I always want sour gum to be great. I have this recurring memory of chewing Gator Gum in the 80’s, back when sour was nay but a dream to most people. It was bliss. Short lived bliss, but sour, delightful bliss.
Before that, everything was mint, bubble gum, or “fruit” flavored. Gator Gum was supposed to be thirst quenching, and it was-a wash of sour, quenching sugar relief. SInce those dulcet days though, my quest for a proper replacement gum has yielded little fruit.
We really like Cry Baby Tears, so why not these?
Ahh, right. Because these suck ass.
Inside, it’s…gum-looking. Nothing abnormal, here.

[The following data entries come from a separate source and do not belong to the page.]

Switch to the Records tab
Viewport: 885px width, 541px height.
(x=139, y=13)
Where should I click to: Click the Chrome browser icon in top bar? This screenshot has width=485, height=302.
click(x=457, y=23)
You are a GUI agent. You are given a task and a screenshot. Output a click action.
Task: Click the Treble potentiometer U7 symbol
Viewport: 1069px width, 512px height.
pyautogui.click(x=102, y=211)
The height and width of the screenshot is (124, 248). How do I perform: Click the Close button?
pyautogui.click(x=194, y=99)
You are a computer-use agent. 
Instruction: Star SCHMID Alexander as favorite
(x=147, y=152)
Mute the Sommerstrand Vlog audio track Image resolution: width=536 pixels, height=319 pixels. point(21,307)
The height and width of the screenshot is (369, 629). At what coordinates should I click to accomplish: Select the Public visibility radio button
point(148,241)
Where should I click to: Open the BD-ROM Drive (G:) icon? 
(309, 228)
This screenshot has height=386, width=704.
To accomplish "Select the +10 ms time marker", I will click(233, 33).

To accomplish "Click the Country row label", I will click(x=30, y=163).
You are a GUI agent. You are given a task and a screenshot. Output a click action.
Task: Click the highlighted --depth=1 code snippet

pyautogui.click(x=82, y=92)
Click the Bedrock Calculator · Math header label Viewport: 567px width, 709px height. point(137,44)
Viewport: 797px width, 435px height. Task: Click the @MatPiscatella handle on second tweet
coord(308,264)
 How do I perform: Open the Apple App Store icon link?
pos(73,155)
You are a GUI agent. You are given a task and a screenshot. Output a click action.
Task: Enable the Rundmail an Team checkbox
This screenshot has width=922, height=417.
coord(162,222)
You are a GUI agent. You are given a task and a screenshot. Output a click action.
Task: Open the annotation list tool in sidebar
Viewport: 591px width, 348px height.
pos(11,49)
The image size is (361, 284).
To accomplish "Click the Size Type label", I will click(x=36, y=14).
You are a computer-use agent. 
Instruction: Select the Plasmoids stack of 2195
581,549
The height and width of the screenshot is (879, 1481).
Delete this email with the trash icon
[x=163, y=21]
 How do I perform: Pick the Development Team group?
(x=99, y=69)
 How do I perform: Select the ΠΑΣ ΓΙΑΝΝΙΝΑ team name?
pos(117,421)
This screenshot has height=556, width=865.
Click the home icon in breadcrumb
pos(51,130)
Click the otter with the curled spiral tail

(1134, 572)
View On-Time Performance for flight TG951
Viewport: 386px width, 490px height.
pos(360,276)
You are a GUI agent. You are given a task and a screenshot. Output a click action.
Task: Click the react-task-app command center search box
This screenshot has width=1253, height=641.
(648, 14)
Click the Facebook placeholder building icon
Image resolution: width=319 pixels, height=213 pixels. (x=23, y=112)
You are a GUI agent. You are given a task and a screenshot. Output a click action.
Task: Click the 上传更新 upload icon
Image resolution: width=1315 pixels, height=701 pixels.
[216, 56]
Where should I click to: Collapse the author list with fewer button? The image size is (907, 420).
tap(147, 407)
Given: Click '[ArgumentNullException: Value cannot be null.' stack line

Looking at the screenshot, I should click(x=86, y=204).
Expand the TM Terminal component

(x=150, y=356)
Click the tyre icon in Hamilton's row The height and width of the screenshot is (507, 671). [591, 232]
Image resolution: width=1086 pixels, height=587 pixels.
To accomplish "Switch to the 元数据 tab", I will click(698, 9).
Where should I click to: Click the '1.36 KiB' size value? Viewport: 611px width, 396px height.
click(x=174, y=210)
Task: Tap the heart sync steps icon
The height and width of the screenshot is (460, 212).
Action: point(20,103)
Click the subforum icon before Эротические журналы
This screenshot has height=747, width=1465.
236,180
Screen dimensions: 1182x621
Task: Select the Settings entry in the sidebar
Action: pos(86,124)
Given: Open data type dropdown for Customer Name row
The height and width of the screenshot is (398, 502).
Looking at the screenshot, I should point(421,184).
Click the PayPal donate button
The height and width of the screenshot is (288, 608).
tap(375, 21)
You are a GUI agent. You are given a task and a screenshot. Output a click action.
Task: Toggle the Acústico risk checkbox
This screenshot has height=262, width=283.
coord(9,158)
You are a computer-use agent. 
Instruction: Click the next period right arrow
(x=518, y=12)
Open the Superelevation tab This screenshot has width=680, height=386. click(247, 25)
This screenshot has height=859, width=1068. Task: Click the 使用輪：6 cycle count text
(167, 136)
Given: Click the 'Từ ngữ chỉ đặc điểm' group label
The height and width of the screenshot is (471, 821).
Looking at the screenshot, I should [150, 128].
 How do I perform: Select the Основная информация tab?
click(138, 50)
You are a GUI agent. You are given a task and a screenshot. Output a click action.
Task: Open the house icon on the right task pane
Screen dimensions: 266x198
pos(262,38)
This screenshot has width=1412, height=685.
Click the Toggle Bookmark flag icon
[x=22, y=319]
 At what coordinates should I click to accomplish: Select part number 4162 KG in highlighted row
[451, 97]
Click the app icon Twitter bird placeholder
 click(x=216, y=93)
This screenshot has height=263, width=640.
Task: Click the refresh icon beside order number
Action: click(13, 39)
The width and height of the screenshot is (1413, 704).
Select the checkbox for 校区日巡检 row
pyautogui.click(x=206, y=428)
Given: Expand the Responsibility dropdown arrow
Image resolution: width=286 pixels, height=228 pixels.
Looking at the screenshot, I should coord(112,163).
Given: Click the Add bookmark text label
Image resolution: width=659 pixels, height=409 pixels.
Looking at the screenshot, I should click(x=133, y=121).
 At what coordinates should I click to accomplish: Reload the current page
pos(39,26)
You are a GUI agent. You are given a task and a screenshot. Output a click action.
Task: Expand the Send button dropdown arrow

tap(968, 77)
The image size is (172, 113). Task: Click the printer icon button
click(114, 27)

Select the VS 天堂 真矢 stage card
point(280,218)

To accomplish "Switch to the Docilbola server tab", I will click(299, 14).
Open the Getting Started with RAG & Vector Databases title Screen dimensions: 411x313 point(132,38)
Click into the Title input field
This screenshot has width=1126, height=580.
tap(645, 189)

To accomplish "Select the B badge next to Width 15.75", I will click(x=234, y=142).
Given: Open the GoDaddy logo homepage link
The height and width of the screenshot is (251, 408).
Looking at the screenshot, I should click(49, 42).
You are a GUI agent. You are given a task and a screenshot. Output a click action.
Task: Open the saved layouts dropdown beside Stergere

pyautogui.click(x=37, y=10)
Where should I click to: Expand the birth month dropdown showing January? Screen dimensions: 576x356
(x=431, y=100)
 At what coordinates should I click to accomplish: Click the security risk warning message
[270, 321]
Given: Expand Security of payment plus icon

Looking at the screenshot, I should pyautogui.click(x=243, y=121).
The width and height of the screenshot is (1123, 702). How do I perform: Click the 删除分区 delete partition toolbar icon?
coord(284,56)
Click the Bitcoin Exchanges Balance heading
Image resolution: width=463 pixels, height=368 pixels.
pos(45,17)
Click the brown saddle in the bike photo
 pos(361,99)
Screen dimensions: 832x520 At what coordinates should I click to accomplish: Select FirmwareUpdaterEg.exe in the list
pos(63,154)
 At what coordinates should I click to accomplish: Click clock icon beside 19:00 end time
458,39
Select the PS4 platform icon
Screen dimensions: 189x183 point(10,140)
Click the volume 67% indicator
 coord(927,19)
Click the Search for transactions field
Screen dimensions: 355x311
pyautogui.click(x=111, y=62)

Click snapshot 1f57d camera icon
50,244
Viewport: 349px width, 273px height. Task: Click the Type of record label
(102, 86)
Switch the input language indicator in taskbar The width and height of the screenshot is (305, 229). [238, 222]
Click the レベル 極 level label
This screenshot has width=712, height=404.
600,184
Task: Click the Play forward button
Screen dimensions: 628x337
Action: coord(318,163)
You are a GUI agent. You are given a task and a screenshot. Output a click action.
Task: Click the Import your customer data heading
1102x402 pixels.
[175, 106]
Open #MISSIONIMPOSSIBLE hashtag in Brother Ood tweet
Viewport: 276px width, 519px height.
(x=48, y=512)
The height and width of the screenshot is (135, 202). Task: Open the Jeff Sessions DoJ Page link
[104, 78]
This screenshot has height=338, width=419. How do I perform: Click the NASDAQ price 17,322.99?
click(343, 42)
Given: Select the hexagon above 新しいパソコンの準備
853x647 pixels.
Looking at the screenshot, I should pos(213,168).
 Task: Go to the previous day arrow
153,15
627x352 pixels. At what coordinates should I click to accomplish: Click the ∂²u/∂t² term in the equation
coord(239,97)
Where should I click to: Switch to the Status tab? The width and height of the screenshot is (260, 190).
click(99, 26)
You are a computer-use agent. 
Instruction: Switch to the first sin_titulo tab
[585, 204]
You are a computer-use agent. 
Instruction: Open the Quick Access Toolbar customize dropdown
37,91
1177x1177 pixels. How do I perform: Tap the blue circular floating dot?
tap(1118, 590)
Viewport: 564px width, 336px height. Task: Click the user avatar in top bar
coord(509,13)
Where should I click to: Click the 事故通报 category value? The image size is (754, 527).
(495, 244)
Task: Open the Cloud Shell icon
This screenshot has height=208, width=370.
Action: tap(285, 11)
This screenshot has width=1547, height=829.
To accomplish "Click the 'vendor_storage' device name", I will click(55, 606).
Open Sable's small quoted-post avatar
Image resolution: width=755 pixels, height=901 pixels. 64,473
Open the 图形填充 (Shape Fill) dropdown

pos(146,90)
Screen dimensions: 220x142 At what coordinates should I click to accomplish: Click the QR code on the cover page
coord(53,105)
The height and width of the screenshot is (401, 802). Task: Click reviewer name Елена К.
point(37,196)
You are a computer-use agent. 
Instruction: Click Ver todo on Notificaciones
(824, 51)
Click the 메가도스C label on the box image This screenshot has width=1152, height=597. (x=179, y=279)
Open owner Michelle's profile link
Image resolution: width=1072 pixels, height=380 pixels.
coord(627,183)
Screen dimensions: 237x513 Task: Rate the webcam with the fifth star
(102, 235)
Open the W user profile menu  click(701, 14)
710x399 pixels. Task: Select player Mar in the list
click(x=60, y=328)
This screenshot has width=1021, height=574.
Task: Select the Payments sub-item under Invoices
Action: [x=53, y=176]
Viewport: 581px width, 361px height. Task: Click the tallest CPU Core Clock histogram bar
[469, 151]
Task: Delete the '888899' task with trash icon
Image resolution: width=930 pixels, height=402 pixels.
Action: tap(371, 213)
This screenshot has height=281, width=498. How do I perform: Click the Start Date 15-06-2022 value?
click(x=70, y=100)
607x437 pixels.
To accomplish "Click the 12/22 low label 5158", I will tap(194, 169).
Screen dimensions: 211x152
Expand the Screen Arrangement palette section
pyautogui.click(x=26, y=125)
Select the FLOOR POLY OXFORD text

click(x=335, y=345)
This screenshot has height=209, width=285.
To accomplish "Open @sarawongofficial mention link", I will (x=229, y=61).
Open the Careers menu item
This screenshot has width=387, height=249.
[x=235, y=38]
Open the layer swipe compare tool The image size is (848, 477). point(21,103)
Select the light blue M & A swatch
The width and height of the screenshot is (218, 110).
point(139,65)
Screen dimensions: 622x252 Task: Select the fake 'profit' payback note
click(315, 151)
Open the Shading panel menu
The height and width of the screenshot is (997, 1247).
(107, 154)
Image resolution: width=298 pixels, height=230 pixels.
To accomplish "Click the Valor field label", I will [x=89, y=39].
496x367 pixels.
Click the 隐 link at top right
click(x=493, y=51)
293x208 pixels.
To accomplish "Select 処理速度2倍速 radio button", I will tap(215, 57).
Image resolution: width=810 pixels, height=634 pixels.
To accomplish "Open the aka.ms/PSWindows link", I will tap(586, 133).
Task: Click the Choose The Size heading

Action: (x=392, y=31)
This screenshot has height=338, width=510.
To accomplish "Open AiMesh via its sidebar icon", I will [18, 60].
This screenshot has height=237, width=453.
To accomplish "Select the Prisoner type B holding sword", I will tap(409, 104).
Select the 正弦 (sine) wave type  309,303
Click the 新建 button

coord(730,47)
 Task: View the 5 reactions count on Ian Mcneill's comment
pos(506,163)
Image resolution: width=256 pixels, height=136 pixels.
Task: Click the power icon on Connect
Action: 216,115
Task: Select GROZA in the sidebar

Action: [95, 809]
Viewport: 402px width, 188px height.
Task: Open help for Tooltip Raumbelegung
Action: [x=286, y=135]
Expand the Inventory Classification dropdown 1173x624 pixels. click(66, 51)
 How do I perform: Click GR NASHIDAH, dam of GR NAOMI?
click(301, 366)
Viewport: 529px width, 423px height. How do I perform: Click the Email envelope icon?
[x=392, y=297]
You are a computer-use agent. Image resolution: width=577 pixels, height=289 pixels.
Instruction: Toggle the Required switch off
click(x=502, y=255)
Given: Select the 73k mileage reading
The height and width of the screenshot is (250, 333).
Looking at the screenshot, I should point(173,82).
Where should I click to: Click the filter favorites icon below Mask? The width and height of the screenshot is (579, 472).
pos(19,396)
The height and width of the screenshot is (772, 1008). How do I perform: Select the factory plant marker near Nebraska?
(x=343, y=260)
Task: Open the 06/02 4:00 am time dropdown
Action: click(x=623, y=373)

And that’s exactly the overall problem with these: they’re exactly like every other sour gum. I’d discuss the flavor, but I didn’t have time to evaluate it. These were very sour at first, then flavorless and too firm @ 30 seconds later. Is it technically impossible to maintain a sour flavor for 15 minutes?
Look, we can stream Game Of Thrones on your phone. One can find a food truck specializing in bacon in most US citites. Hell, I bought a silicon ice cube tray that makes 2 inch cubes for my beloved bourbon. TWO INCH CUBES! Do you see what I’m saying here? We HAVE the technology.
But no one cares enough besides us. So we’re left with inferior sour gum that doesn’t last. This Guru suggests you stay away, and stick with your aspartame-riddled “melon remix” crap that you bought in a 3-pack at Target. It’ll kill you, but the flavor lasts and lasts!